I’ve always said I don’t have a type. I actually still know that to be the truth, as I don’t go for any specific age ( under 30 will have an uphill battle ), I don’t exclude anyone on race or ethnicity, and body types don’t have to be cover model material like others I know ( too skinny will turn me a bit off though ). Like most I do have things that catch my eye like body hair, dark features and tattoos, but I see my preferences as bonus points in this game of dating. But as I look back at the personalities of my past relationships, and attempts at one, something really stuck out and it was chaos.
I am a Virgo if there ever was one. I’m organized, intellectual, creative, and some form of OCD is present, but I’m also on the cusp so my Libra side has me screaming for balance in my life and even where my partner is concerned. I also was born in the Year of the Monkey in the Chinese Zodiac which pretty much has all the same attributes as a Virgo being clever, witty, intellectual, and agile. With me, my cerebral side is pretty much amped up being dual signs and I find the best balance for me is someone a bit wild and unusual.

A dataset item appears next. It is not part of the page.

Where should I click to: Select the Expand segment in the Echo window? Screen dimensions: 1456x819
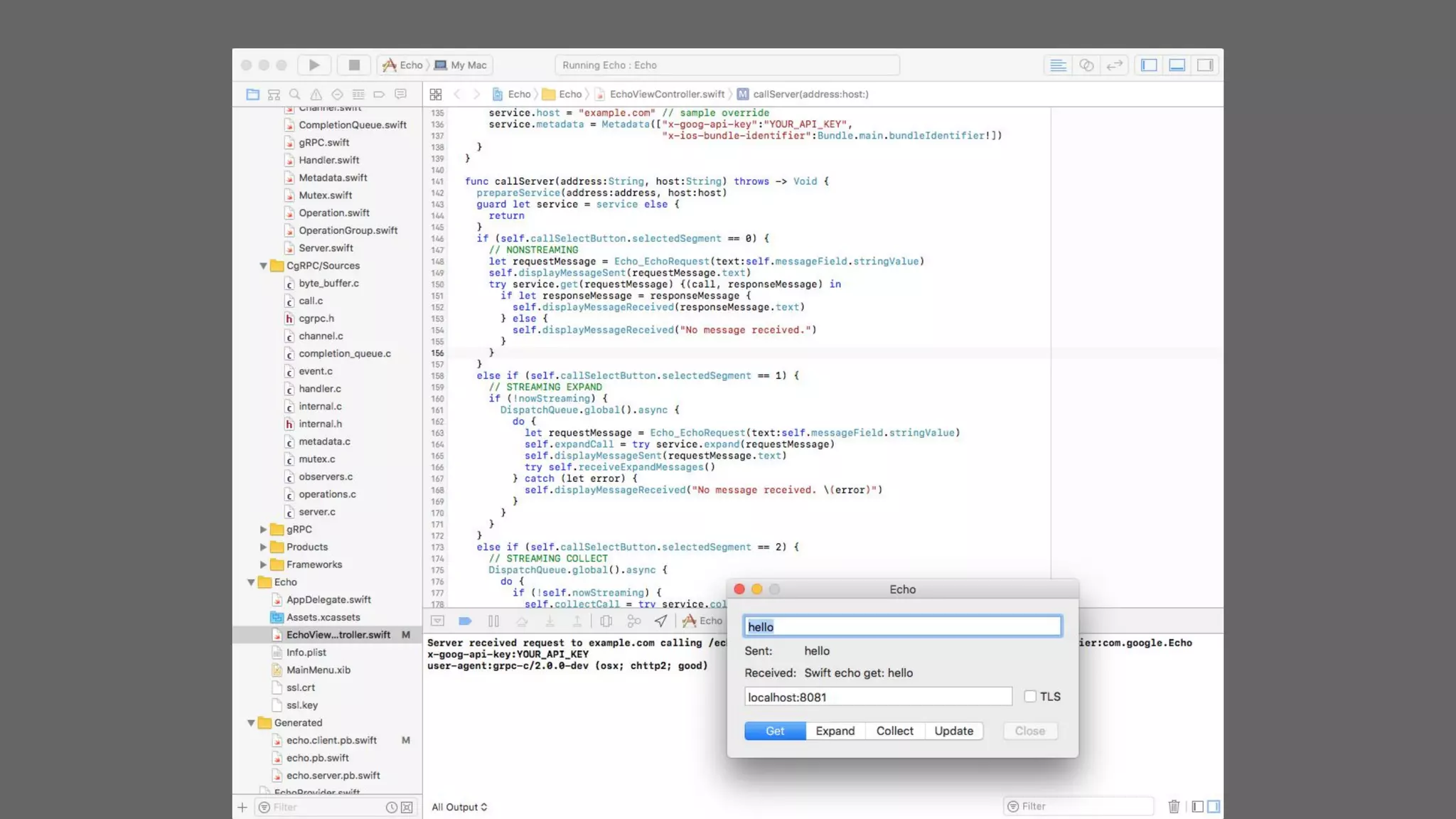pyautogui.click(x=835, y=731)
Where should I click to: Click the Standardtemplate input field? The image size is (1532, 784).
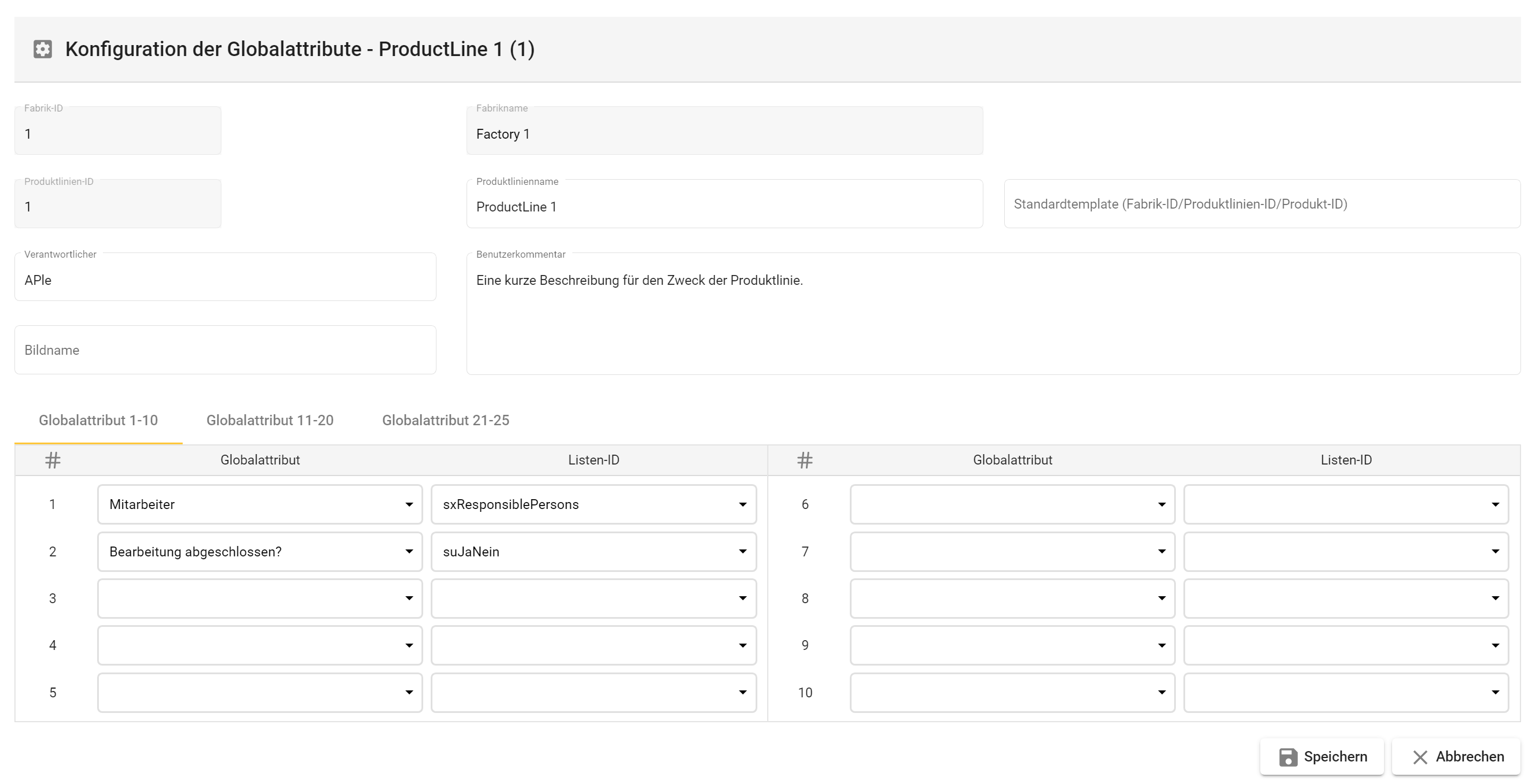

I live in my head. Sometimes I have friends that want me to “dial is back” but I can’t stop using my mind. I enjoy learning new things daily about the world and myself, and I mean if you really want the cookies ( when I’m not in a slutty mood that is ) you have to stimulate my mind first. I do have friends that are close enough to my intellectual level, with one or two surpassing me, but while I’m getting all that stimulation, I never think of them sexually or have truly dated anyone that I can truly match wits with me. Some have come close, and with that the drama and chaos begins, as while they are providing for my conversational needs, they showcase a lack of emotion and empathy to lets a discussion remain civilized if there are differing views. But even with all of the back and forth, ( truly it should be described as arguing ), I come back for more, even with my rage being at a too high level for my liking. It really boils down to that edge, or really chaos that holds my attention. I need the balance of someone who really believes they can tame my wild mind, satisfy my emotional desires, and shake up my world at times.
So I’ve dated some facsimiles of what I’m describing but they tend to go too hard on one of my needs or another. I usually can find a competitive enough mind to spare with, but as I mentioned they haven’t learned that conversation and debate can be calm. I can’t stay when a person using the word passion to defend aggressive behavior as if they are one in the same. A caring person can show fire without burning the one they care for, but my particular brand of chaos haven’t really displayed knowledge of that fact. I have also had those very concerned about my emotional well being, too concerned. At times even the nicest person wants to be thrown around and just manhandled (and no, not just sexually ). Being a high-minded person, the default tends to be on alpha. I’m the one that plans, organizes and makes things happen; sometimes it would be nice to have someone else take control even if it’s an epic fail. The lines for me are so thin as to a great bit of smarts, some edge for the dirty jobs I just don’t want to have to do, a caring heart who sees me because he wants to, and an exploratory mind and spirit ( yes some spiritual base is required ).
Valentine’s Day is coming up and believe me I don’t cry myself to sleep with wine and chocolates watching chick flicks. I am someone finally okay being a single gay man. I am someone who see Valentine’s Day as a day that really serves the retail industry more than love. But I’m human, so I have moments where I want someone to hold and who will hold me ( I don’t always want to be the big or little spoon). I want someone to look at me in a way that says, “I see more than your vessel and it’s my match”. I want love. The best part about me is I know I will find him.
I’m not looking for love or that guy. With all my preferences I can totally see some skinny 20something who is smooth all over, who reads comics, isn’t as adventurous, and has too many friends over all the time being chosen as my match. But even then I know if he is my match he will be doing something right for me to see beyond those surface issues to the point they wont be issues. The Universe doesn’t make mistakes, but it does listen to the energy of your desires and makes the best decision for your needs. I’m someone who believes in the right timing for all things so waiting isn’t a pain for me, and I still stay busy.
I tell everyone fall in love often; get your heart broken often. The heart and soul work like a muscle; they get stronger after each fail. Let’s make our as strong as we can for that soulmate who is out there.